The great author/philosopher Eric Hoffer once said, ‘Every great cause begins as a movement, then becomes a business, and eventually degenerates into a racket’.
It costs Australian taxpayers approximately $20,000 pa to educate a student in a government school and $12,000 pa to educate a student in a non-government school.
With around 4 million students in Australia, that adds up to nearly $70 billion pa. A lot of taxpayers’ money. In a previous post I mentioned federal government bureaucracy in education. This post is about cost and choice.
Considering non-government schools consistently outperform government schools in overall student performance, why can’t the government simply offer every family $8,000 – the difference between government and non-government funding – giving parents the option of sending their child to a non-government school if they wish?
Given the majority of non-government schools charge less than $8,000 pa in school fees, parents could send their children to a non-government school and pay no fees. For those schools which charge more than $8,000 parents who make sacrifices in order to send their children to higher cost schools would be $8,000 better off.
This would be ‘funding the user’ of the service (the family), not ‘funding the provider’ (the school). It allows the family to choose what is best for them – starting with education. It also reinforces the primacy of parents in the education of their children.
Feeding, clothing and educating children are some of the key necessities the family provides. We don’t tax people in order to set up government supermarkets to feed our children or government clothing stores to clothe them, so why do we do it with education? Walk into any supermarket and see the incredible range of food and other essential goods available at prices that continue to fall, not rise, relative to the CPI (consumer price index). Or clothing … or motor cars. The same would happen with education. The quality and range would increase.
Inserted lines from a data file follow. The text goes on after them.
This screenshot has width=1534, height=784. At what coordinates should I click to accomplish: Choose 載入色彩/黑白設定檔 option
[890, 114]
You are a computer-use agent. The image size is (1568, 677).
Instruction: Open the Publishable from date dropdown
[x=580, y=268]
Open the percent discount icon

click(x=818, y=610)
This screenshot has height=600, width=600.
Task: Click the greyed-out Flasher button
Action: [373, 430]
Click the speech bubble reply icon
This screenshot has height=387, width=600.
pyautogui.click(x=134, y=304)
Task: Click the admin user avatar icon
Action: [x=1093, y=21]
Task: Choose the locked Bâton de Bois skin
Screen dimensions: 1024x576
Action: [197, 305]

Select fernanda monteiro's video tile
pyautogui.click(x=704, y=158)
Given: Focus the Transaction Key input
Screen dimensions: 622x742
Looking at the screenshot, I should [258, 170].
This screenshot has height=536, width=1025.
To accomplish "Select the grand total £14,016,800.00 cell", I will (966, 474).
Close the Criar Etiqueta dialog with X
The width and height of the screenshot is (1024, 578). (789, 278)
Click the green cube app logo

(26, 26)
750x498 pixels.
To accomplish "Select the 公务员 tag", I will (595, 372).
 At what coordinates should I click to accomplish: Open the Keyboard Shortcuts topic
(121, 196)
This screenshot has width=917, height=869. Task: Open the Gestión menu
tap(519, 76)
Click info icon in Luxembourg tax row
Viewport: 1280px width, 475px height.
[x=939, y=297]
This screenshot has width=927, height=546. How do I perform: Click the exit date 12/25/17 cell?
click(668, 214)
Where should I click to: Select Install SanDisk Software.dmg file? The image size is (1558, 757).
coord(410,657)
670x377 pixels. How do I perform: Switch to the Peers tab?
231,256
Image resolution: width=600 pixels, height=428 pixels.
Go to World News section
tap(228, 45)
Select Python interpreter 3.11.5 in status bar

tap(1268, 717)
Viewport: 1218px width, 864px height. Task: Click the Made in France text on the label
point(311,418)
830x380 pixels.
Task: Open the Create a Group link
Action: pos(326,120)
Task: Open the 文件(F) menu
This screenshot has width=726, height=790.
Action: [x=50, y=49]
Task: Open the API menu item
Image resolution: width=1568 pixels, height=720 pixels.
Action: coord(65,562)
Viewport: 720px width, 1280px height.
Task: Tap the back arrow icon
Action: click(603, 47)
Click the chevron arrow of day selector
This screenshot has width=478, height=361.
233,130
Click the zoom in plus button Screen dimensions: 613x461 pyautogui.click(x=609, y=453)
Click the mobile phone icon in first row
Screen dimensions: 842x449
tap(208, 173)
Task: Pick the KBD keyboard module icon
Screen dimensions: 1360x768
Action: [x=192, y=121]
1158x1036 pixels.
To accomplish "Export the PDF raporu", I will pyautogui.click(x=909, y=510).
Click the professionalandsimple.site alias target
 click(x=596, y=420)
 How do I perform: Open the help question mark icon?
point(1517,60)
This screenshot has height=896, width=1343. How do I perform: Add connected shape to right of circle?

Speaking of motor cars, over 90% of all journeys in Australia are by motor car. Less than 10% are on public transport. The true cost of providing public transport is approximately $20 per person per journey which the government gives to the ‘provider’ of the public transport service – the bus/tram/train company/agency. Again, this runs into billions of dollars of taxpayers’ money. The passengers however, the ‘users’ of the service, pay on average only $2 per journey. Taxpayers pick up the tab for the other $18. Without reducing opportunities for people to travel, if passengers were given the $18 to add to the $2 they already pay and were told, “You’ve now got $20, go buy yourself a bus/tram/train ticket” – which could be hundreds of dollars per week for some people – they may well choose to walk or ride a bike and pocket the money. By funding the ‘provider’ of the service instead of the ‘user’, we can never know what is the best value for both passenger and taxpayer.
All this is important as families pay enormous amounts of tax in the form of GST, stamp duties, registrations, and numerous other levies and taxes hidden in water and power costs which are then handed to the ‘providers’.
When state governments privatise water and power utilities, they do deals with purchasers allowing the new purchaser to push up power and water charges in exchange for a higher purchase price of the utility. A state government-owned electricity trust, for example, would offer the utility for sale. Potential purchasers would respond with various offers depending on what changes to legislation the state government would be prepared to make to allow future increases in power prices and supply charges thereby increasing the purchase price. This results in state governments receiving much more than the original valuation. It is just taxation by another name as consumers pay more for their power and water. On top of that, utilities like SA Water, pay ‘dividends’ to the SA state government. More taxation under a different guise.
Private companies that base their business models on providing services to consumers but are either paid by the government or are able to persuade governments to prevent or limit competition are called rent-seekers. Aged care, child care, disability care, energy, housing, superannuation, pharmaceuticals, education, public transport and many others are a huge burden on taxpayers and cost families a fortune. It is a form of taxation that low-income families cannot avoid and cannot afford.
The answer is ‘fund the family’, not the racket.